-- start --

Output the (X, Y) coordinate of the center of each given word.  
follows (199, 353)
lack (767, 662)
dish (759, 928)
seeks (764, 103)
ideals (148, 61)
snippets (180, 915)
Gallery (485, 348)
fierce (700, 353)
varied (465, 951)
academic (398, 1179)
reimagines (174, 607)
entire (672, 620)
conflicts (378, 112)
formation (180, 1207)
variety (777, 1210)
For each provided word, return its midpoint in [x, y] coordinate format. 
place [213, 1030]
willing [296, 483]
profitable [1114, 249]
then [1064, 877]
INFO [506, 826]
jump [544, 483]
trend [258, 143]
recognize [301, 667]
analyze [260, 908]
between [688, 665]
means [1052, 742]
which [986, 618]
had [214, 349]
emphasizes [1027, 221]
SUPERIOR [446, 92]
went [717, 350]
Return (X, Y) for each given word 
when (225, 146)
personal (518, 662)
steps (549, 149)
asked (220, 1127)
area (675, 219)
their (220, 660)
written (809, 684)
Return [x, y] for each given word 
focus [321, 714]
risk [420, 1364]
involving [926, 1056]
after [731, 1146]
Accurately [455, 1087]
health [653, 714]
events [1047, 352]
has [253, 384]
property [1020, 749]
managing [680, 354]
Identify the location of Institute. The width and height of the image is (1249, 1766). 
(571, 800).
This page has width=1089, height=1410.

-- end --

:: EXERCISE TASK ::
Turn the lines above into a Markdown table with the columns Row and Line, putting each line's number under Row and its text under Line, and skip any blank lines.

:: FINISHED ANSWER ::
| Row | Line |
|---|---|
| 1 | Output the (X, Y) coordinate of the center of each given word.   |
| 2 | follows (199, 353) |
| 3 | lack (767, 662) |
| 4 | dish (759, 928) |
| 5 | seeks (764, 103) |
| 6 | ideals (148, 61) |
| 7 | snippets (180, 915) |
| 8 | Gallery (485, 348) |
| 9 | fierce (700, 353) |
| 10 | varied (465, 951) |
| 11 | academic (398, 1179) |
| 12 | reimagines (174, 607) |
| 13 | entire (672, 620) |
| 14 | conflicts (378, 112) |
| 15 | formation (180, 1207) |
| 16 | variety (777, 1210) |
| 17 | For each provided word, return its midpoint in [x, y] coordinate format.  |
| 18 | place [213, 1030] |
| 19 | willing [296, 483] |
| 20 | profitable [1114, 249] |
| 21 | then [1064, 877] |
| 22 | INFO [506, 826] |
| 23 | jump [544, 483] |
| 24 | trend [258, 143] |
| 25 | recognize [301, 667] |
| 26 | analyze [260, 908] |
| 27 | between [688, 665] |
| 28 | means [1052, 742] |
| 29 | which [986, 618] |
| 30 | had [214, 349] |
| 31 | emphasizes [1027, 221] |
| 32 | SUPERIOR [446, 92] |
| 33 | went [717, 350] |
| 34 | Return (X, Y) for each given word  |
| 35 | when (225, 146) |
| 36 | personal (518, 662) |
| 37 | steps (549, 149) |
| 38 | asked (220, 1127) |
| 39 | area (675, 219) |
| 40 | their (220, 660) |
| 41 | written (809, 684) |
| 42 | Return [x, y] for each given word  |
| 43 | focus [321, 714] |
| 44 | risk [420, 1364] |
| 45 | involving [926, 1056] |
| 46 | after [731, 1146] |
| 47 | Accurately [455, 1087] |
| 48 | health [653, 714] |
| 49 | events [1047, 352] |
| 50 | has [253, 384] |
| 51 | property [1020, 749] |
| 52 | managing [680, 354] |
| 53 | Identify the location of Institute. The width and height of the image is (1249, 1766).  |
| 54 | (571, 800). |
| 55 | This page has width=1089, height=1410. |